TOMEKA JONES, CNN STUDENT NEWS: Is this legit? The American penny has always featured the face of Abraham Lincoln. Not legit! So when did the former president's face first show up on the coin? You're about to find out.
AZUZ: This is a tale of heads: Abraham Lincoln's, to be specific. For in the year of his 200th birthday, there's something else to celebrate about the popular president: his bronzed bust! You've got it in your pocket. Lincoln has headed up the penny for 100 years, to the month. Never one to be a conformist, number 16 does something no other president does on a U.S. coin: face right. Don't give a cent for any conspiracy theories though; it's only because Lincoln happened to be facing that direction in the image the designer picked. And if you've happened to pick up a 1909 Lincoln head penny, it could be worth a lot more than your thoughts. An eBay search revealed that some of these vintage coins command more than $1,000 each. Now that's change we can believe in! And it certainly goes further than a modern penny. In 2006, it actually started costing more to make a penny than the coin was worth. That was because the price of the metals used was on the rise. But that didn't stop the U.S. mint from minting a tribute to Lincoln five score after he got set on a cent. The "obverse" of the penny -- in other words, heads -- will look the same. But the "reverse," tails, will tell four different tales, with four new designs showing scenes from Lincoln's life.

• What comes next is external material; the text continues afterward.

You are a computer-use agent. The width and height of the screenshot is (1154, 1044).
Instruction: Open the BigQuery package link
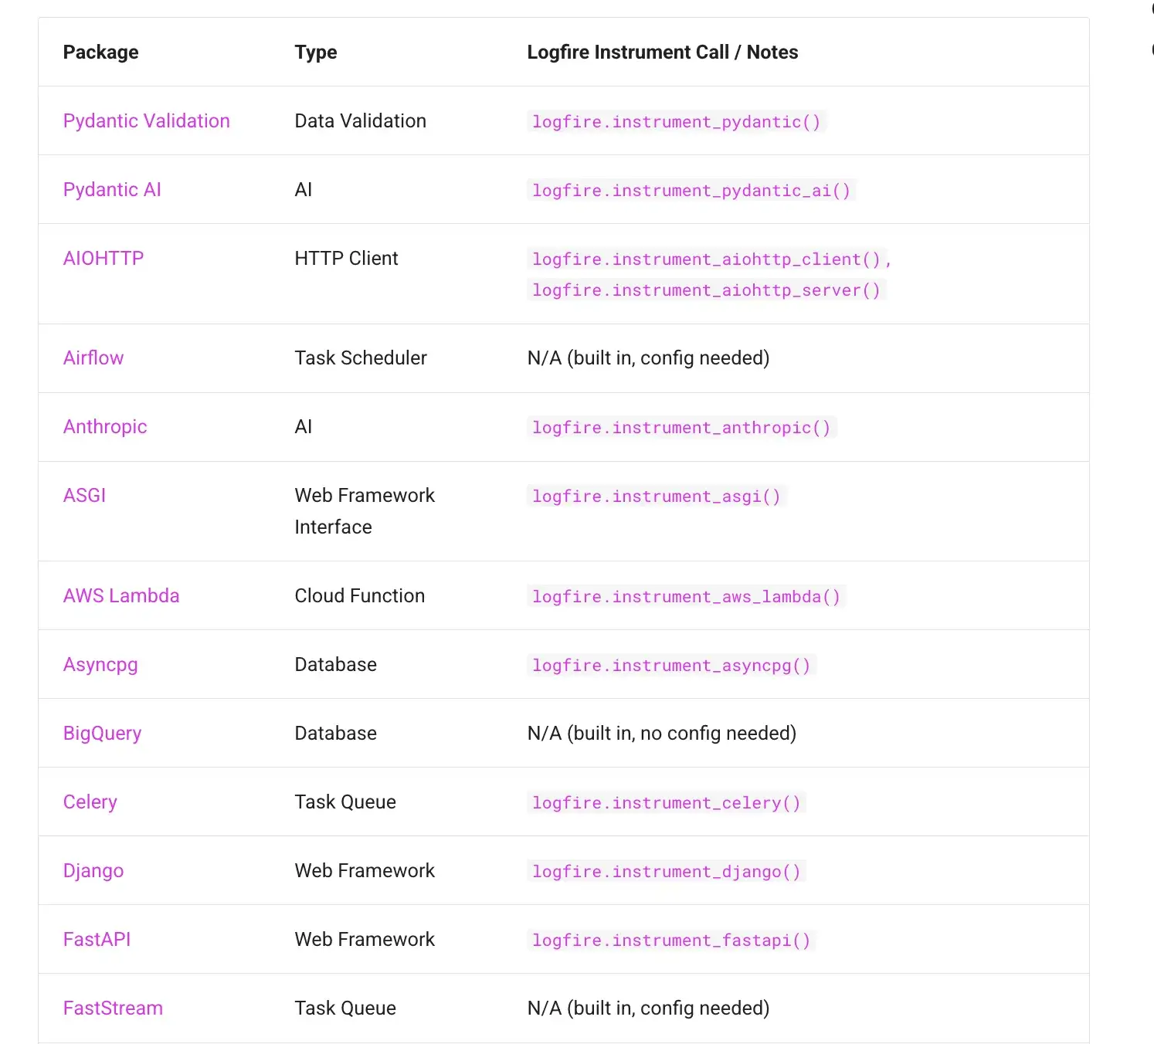point(102,733)
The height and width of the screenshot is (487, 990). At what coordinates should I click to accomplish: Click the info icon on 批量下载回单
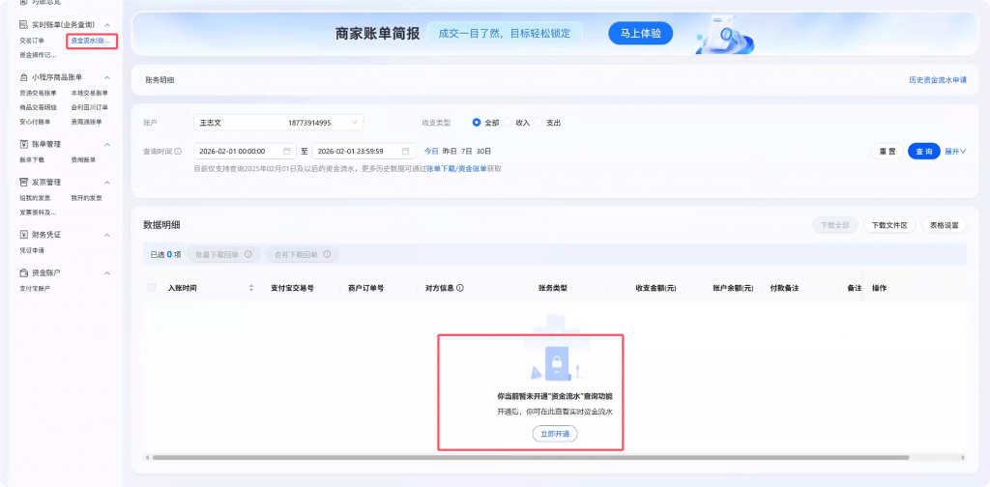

AZUZ: So while the value of the penny might have changed over the past century, you could see why the design still makes sense.
AZUZ: Okay, of you're curious about what's coming up tomorrow on CNN Student News, then you want to sign up for our daily e-mail! This free newsletter gives you a sneak preview of some of the stories we're covering on the show, and it includes links to our blog and downloadable maps. Head to CNNStudentNews.com and sign up today!
Before We Go
AZUZ: Before we go, we've got a couple tickets to the gun show! Shirley Coen may not look like a typical weight lifter, but don't underestimate this 85-year-old powerhouse. She just set a bench press world record! 55 pounds, the first woman ever in her age group to pump that much iron. She's only been lifting for two months, and Coen's already boasting that she plans to break the record she just set.
AZUZ: She did it once, so I guess the weight's already off her shoulders. We won't press our luck with any more puns, even though you said you wanted then. Have a great day. For CNN Student News, I'm Carl Azuz.